Retype, word for word, each line between the lines holding "Given: Click the AIDA64 taskbar icon" and "Given: Click the 18 hour tick on time axis", inclusive, and leave the rest of the data alone.

─── Provided records ───

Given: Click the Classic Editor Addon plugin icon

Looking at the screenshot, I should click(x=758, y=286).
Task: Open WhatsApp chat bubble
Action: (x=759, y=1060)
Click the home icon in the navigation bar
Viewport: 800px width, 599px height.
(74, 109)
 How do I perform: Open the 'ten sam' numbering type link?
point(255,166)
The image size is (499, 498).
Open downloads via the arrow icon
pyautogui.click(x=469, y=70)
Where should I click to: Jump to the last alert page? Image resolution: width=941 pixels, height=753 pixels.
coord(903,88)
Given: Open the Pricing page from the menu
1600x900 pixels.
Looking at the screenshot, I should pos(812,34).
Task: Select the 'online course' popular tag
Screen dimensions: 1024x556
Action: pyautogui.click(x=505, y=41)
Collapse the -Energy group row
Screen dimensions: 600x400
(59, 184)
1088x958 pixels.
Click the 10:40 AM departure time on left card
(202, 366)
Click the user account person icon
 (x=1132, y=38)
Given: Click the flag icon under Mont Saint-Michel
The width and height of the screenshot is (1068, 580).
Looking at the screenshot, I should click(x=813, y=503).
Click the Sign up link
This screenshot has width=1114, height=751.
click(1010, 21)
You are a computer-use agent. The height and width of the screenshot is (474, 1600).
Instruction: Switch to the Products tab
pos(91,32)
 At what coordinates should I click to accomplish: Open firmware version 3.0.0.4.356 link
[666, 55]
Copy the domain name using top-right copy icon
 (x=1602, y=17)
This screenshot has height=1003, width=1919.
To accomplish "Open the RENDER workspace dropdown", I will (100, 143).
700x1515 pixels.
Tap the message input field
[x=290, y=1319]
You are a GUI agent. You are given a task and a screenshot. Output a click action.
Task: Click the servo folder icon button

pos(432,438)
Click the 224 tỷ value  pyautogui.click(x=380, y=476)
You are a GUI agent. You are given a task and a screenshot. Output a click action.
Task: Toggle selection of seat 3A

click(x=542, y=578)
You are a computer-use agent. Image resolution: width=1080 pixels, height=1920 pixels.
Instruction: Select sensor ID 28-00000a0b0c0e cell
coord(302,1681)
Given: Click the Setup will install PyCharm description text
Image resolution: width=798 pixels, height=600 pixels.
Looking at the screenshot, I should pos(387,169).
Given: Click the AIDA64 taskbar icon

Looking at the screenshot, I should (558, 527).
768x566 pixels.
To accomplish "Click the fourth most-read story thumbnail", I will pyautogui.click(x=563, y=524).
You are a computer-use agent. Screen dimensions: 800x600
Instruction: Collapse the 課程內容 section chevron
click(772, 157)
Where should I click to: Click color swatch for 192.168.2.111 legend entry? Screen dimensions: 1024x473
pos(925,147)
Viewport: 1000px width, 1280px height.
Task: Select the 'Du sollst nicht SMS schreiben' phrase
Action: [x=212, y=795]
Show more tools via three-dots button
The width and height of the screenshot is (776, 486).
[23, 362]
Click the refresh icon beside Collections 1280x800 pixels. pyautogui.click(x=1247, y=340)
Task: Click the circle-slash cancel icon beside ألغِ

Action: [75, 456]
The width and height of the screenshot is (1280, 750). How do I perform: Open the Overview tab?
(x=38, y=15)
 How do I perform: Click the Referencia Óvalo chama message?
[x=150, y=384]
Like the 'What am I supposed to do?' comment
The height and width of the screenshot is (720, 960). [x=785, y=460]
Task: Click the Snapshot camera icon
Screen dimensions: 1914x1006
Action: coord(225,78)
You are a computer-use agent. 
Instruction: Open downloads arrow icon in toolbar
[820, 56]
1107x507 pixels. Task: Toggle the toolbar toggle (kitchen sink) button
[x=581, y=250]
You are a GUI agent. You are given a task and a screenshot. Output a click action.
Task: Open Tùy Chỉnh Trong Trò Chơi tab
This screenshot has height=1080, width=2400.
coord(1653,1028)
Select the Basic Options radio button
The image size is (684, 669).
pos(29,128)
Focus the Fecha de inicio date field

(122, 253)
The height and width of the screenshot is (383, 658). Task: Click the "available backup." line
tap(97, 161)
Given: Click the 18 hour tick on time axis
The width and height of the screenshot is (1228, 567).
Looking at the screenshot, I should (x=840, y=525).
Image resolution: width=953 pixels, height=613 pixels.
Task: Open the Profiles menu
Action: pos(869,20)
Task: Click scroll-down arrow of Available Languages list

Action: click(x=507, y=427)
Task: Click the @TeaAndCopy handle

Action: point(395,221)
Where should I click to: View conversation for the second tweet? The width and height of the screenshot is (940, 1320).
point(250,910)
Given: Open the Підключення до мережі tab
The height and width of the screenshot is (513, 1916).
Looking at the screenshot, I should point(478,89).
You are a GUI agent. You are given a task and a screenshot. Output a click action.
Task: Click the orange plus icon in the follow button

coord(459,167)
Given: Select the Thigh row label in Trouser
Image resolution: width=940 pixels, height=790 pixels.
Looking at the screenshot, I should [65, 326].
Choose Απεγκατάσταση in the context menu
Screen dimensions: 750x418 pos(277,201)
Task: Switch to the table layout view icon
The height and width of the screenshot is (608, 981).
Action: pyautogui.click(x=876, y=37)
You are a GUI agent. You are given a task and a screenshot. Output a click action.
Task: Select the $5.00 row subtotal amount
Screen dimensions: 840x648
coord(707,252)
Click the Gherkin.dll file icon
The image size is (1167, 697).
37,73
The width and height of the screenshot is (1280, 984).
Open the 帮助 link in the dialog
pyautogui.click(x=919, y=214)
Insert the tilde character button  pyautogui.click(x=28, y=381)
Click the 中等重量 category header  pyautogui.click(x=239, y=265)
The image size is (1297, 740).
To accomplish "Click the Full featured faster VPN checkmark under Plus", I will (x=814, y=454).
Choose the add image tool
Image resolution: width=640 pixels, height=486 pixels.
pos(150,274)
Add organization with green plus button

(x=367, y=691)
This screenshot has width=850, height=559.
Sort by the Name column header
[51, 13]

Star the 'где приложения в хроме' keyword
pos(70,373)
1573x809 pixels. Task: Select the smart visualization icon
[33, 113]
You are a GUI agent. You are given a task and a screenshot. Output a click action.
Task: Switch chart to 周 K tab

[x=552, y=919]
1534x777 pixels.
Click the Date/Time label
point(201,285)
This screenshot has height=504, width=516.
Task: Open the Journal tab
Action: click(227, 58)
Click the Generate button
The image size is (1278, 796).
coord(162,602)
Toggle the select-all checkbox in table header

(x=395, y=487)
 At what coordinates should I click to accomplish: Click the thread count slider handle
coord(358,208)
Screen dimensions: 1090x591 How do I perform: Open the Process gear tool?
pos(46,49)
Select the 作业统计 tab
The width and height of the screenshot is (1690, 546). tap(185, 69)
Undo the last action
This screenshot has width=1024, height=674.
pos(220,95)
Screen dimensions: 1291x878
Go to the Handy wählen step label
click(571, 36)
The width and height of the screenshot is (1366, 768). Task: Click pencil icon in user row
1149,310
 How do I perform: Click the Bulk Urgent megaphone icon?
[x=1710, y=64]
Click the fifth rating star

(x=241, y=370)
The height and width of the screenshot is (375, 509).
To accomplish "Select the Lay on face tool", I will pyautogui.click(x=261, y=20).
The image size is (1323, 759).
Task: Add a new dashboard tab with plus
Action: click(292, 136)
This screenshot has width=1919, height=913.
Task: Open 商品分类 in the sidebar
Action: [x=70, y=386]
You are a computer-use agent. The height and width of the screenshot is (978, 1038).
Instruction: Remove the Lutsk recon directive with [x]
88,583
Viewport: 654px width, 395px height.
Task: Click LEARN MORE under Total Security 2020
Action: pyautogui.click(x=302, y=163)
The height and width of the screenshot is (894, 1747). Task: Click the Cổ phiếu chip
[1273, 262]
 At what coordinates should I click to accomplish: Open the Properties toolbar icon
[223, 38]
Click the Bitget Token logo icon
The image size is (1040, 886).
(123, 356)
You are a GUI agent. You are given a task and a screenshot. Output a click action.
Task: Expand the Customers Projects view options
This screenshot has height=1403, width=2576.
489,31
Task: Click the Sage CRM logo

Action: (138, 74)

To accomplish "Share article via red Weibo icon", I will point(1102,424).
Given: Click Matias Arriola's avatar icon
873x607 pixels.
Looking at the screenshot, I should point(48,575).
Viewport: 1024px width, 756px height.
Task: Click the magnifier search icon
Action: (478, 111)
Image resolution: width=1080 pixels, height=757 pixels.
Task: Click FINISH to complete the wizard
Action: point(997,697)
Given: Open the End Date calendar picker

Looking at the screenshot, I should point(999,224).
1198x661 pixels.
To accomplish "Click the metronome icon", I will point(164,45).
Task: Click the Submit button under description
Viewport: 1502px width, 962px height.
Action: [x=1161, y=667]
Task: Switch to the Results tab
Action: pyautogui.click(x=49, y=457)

───

**Expected answer:**
Given: Click the AIDA64 taskbar icon

Looking at the screenshot, I should (558, 527).
768x566 pixels.
To accomplish "Click the fourth most-read story thumbnail", I will pyautogui.click(x=563, y=524).
You are a computer-use agent. Screen dimensions: 800x600
Instruction: Collapse the 課程內容 section chevron
click(772, 157)
Where should I click to: Click color swatch for 192.168.2.111 legend entry? Screen dimensions: 1024x473
pos(925,147)
Viewport: 1000px width, 1280px height.
Task: Select the 'Du sollst nicht SMS schreiben' phrase
Action: [x=212, y=795]
Show more tools via three-dots button
The width and height of the screenshot is (776, 486).
[23, 362]
Click the refresh icon beside Collections 1280x800 pixels. pyautogui.click(x=1247, y=340)
Task: Click the circle-slash cancel icon beside ألغِ

Action: [75, 456]
The width and height of the screenshot is (1280, 750). How do I perform: Open the Overview tab?
(x=38, y=15)
 How do I perform: Click the Referencia Óvalo chama message?
[x=150, y=384]
Like the 'What am I supposed to do?' comment
The height and width of the screenshot is (720, 960). [x=785, y=460]
Task: Click the Snapshot camera icon
Screen dimensions: 1914x1006
Action: coord(225,78)
You are a computer-use agent. 
Instruction: Open downloads arrow icon in toolbar
[820, 56]
1107x507 pixels. Task: Toggle the toolbar toggle (kitchen sink) button
[x=581, y=250]
You are a GUI agent. You are given a task and a screenshot. Output a click action.
Task: Open Tùy Chỉnh Trong Trò Chơi tab
This screenshot has height=1080, width=2400.
coord(1653,1028)
Select the Basic Options radio button
The image size is (684, 669).
pos(29,128)
Focus the Fecha de inicio date field

(122, 253)
The height and width of the screenshot is (383, 658). Task: Click the "available backup." line
tap(97, 161)
Given: Click the 18 hour tick on time axis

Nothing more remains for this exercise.